— START Excerpted text —

If it sounds like Picoult is preaching to the choir, the prolific novelist (Sing You Home is her 17th book) confesses she had her sights set on writing a book about the struggle for LGBT rights vs. the religious Right for some time, and then a very personal motivation kicked in: Her teenage son, Kyle, came out. “We were thrilled for him,” says Picoult. “He was a different kid after he came out. So much more comfortable in his own skin. But as a mom whose kid’s gay: Now this battle’s a personal one for me.”
For Picoult, who writes superstitiously, this book would hopefully usher in equality. “If I write this book, then maybe by the time Kyle’s ready to have children it will be that much easier for him to do so.”
With an estimated 14 million copies of her books in circulation, Picoult certainly has the reach to sway opinion. “There’s something that makes me so happy about being a commercial fiction author with a wide-ranging audience, and maybe a bigger pulpit. I think people might hear me a little more loudly than they would other authors.”

— END Excerpted text —
— START Raw records —

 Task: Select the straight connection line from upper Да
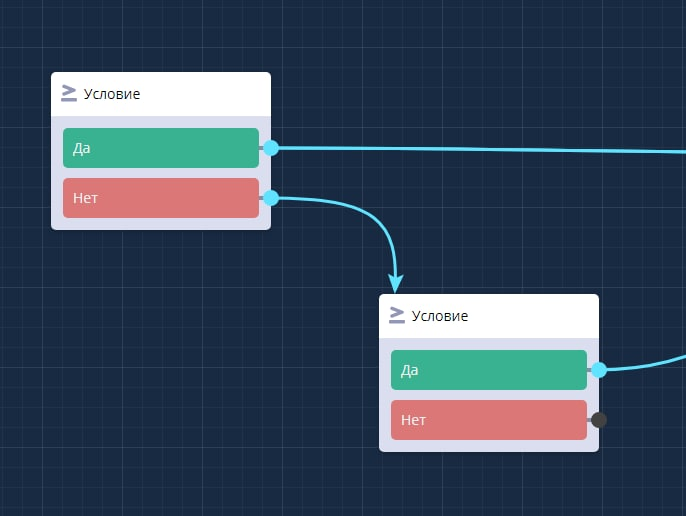tap(480, 149)
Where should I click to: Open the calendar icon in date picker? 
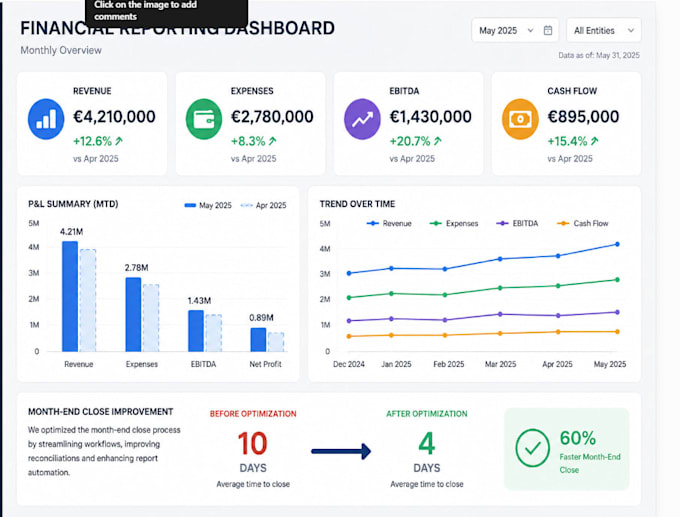coord(548,30)
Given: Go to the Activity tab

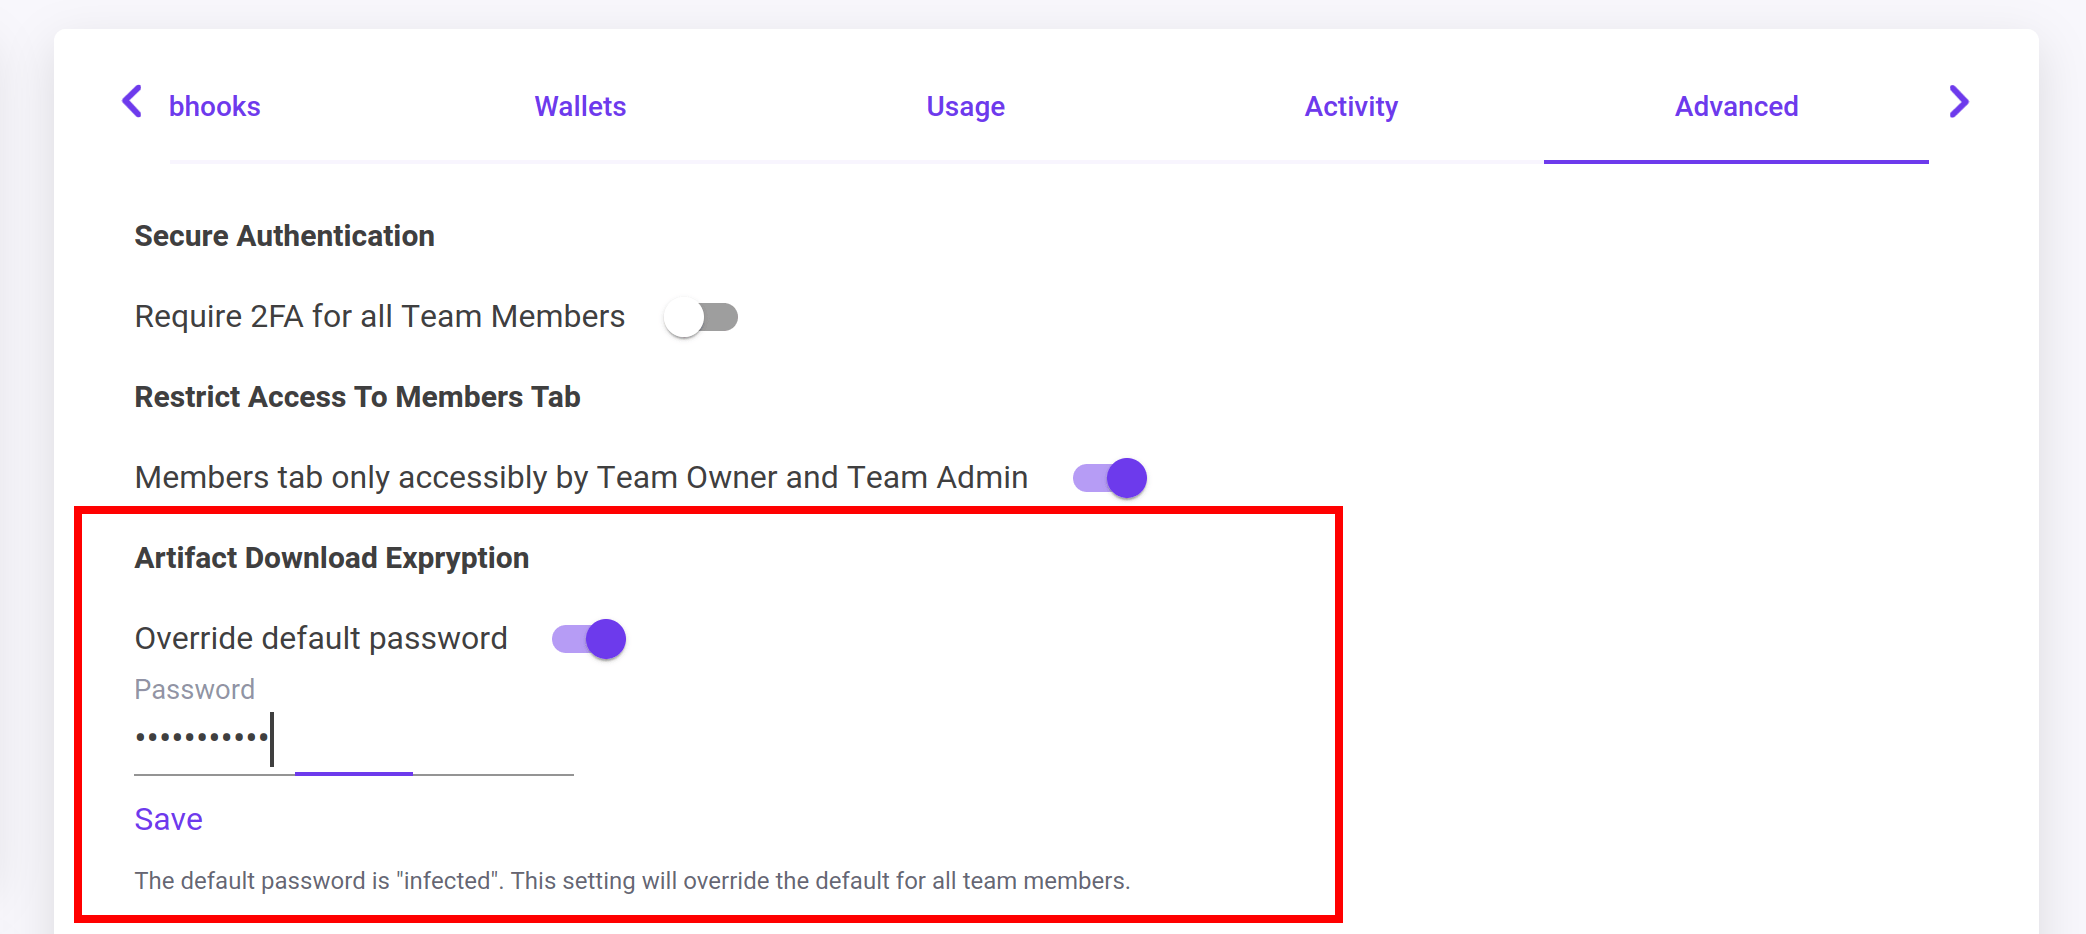Looking at the screenshot, I should point(1351,106).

— END Raw records —

== Given instruction ==
Continue the passage about Picoult and her novel Sing You Home from the point where it stops.

== Response to the task ==
Picoult has said that she writes about the things that she’d like to vanquish, such as chronic childhood illness, and those topics have resonated widely with a family values-based readership. But did it worry her that this book, which asks readers to root for a hopeful lesbian mother, would not strike the same chord?
“When you look at the things I’ve written about—from assisted suicide to stem cell research to battling the Catholic church and priest sexual abuse to the division between religion and politics in this country—this book, before it was even published, got more hype and buzz and people upset…I’ve had people writing hate letters.”
Picoult recounts one letter from a woman delivered to her hotel room while on book tour in Toronto. “She tells me she has read everything I’ve ever written, but that she’s not going to read this and she’s going to tell her friends not to read this as well because it is morally and biblically wrong to be a homosexual. And I wrote her back and I said, I understand that you feel that way, and when you read my book you will find your point of view represented. However, you will also see what the other side has to say. I really hope you read it. Well, she writes me back and says, ‘I think the reason I got so upset is because before I got married I was in a same-sex relationship for 20 years…and for me, I think reading this book would be like being a non-smoker, walking into a room full of smokers: just too close for comfort.’ I just sat there and thought, That’s why I wrote this book! I mean, why should you have to hide who you are, and if you do choose to believe in God, what god would want that of you?”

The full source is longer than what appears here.